At the centre of the proffered collection is an extraordinary group of works by Grisha Bruskin, a painter, printmaker and sculptor known for combining Jewish folkloristic motifs with recognisable Soviet symbology, creating a new artistic and ideological language. Bruskin’s hybrid, absurd language scrutinises the Soviet state’s weaponisation of art as a form of indoctrination. For instance, in the proffered Memorial (lot 79), the identikit, porcelain-white figures lack individuality and are made only identifiable by the attributes they hold, which act as emblems of culture and success. Their lack of colour or distinguishing features suggest a strong need to conform and eliminate ‘otherness’. This particular approach is also mirrored in the painting Logies, variations (lot 83). Much like the other works in the same series, illegible inscriptions in the background recall hieratic writings as well as propagandistic writings while children surround a central adult figure. One figure holds flags of the USSR’s two great rival superpowers, China and the USA, while another holds an image of American warships, a hint at the heightened tensions during the Cold War and the militaristic aggression between the superpowers. Another child displays the instantly-recognisable Soviet slogan 'Proletariats of the world unite!', a cornerstone of Socialist ideology, in contrast to the figure on the right holding a shepherd’s staff, an ironic reference to the prophets in Judeo-Christian theology. Christie’s set the world auction record for a work by Bruskin when another painting from the artist’s Logies series was sold for $424,000 on 7 November 2000 in New York.

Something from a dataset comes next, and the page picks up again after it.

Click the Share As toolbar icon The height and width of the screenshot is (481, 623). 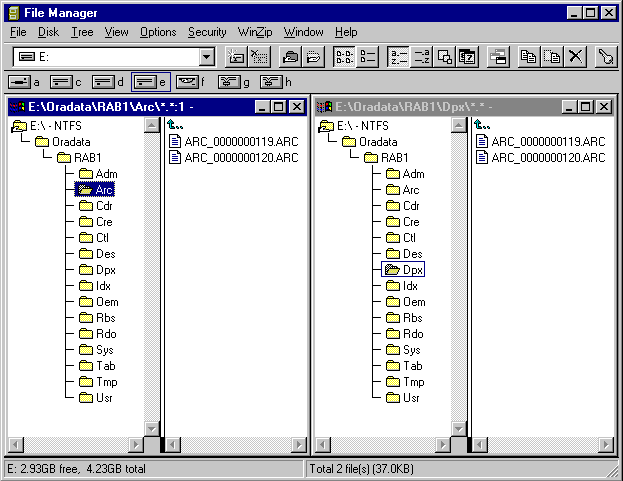pos(290,57)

Additionally, a work on paper by Bruskin from the series Metamorphoses (lot 85) is on offer from the Levy collection – similarly to Logies, variations, the work shares a warm, personal inscription on the reverse that symbolises the long-lasting and close friendship between the Levys and the artist Grisha Bruskin: ‘A Mireille et James Lévy de tout mon cœur/14 mai 1993 N.Y./Grisha Bruskin’.

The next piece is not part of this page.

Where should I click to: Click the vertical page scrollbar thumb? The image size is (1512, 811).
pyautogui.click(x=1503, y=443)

Lastly, a trio of vibrant works on paper by the artist Erik Bulatov are also on offer in the present sale, all of which reflect the artist’s characteristic use of pop art motifs, wry text and experiments with pictorial space and plane. In particular, the drawing I live, I see (lot 86) relates to the two renowned oils of the same title from the artist’s noted Here series, I live, I see I (1982, Private collection) and I live I see II (1999, Museum of Avant-Garde Mastery), where the lettering of the slogan appears to recede into the distance of the sky, thereby challenging the viewer’s perspective of space and dimensionality.